## PROBLEM DETAILS
Could you rewrite the rows from the line with "At what (x,y)" to the line with "The image size is (1044, 587).", putting "Find" in place of "Identify" and leaving everything else unchanged?
** Begin SUPPLIED MATERIAL **
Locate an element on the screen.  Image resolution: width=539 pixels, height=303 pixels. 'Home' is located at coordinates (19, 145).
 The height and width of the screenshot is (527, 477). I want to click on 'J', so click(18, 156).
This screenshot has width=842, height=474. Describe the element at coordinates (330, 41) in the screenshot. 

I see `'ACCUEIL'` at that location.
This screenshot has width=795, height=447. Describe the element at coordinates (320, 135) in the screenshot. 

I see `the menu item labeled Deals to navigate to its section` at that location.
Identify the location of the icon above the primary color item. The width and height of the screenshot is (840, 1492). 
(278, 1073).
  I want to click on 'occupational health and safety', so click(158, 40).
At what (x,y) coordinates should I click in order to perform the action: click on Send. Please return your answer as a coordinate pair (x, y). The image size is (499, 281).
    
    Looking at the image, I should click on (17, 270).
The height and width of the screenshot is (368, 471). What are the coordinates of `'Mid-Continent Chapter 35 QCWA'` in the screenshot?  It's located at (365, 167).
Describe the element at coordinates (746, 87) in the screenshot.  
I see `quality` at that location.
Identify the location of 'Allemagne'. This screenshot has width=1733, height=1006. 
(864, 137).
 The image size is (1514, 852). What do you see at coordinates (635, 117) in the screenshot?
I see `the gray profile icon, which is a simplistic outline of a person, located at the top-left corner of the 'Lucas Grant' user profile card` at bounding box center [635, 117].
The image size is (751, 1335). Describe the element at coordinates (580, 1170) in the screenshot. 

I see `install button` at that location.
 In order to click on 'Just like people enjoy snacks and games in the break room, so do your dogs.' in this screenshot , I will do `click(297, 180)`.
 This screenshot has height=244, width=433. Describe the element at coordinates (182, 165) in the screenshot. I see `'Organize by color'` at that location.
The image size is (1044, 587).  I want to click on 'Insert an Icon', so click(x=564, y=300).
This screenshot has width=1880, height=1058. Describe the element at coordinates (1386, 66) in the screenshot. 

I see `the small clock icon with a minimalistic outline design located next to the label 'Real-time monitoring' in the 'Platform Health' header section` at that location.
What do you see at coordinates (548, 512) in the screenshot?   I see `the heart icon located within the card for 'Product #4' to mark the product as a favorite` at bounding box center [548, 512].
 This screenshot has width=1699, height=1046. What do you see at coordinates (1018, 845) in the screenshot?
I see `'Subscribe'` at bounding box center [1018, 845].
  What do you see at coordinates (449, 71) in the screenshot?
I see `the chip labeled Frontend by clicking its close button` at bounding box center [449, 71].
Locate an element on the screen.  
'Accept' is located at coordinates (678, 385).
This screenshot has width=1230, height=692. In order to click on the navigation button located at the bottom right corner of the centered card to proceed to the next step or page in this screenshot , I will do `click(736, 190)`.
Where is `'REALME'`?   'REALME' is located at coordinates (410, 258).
** End SUPPLIED MATERIAL **
## RESULT
At what (x,y) coordinates should I click in order to perform the action: click on Send. Please return your answer as a coordinate pair (x, y). The image size is (499, 281).
    
    Looking at the image, I should click on (17, 270).
The height and width of the screenshot is (368, 471). What are the coordinates of `'Mid-Continent Chapter 35 QCWA'` in the screenshot?  It's located at (365, 167).
Describe the element at coordinates (746, 87) in the screenshot.  
I see `quality` at that location.
Find the location of 'Allemagne'. This screenshot has width=1733, height=1006. 
(864, 137).
 The image size is (1514, 852). What do you see at coordinates (635, 117) in the screenshot?
I see `the gray profile icon, which is a simplistic outline of a person, located at the top-left corner of the 'Lucas Grant' user profile card` at bounding box center [635, 117].
The image size is (751, 1335). Describe the element at coordinates (580, 1170) in the screenshot. 

I see `install button` at that location.
 In order to click on 'Just like people enjoy snacks and games in the break room, so do your dogs.' in this screenshot , I will do `click(297, 180)`.
 This screenshot has height=244, width=433. Describe the element at coordinates (182, 165) in the screenshot. I see `'Organize by color'` at that location.
The image size is (1044, 587).  I want to click on 'Insert an Icon', so click(x=564, y=300).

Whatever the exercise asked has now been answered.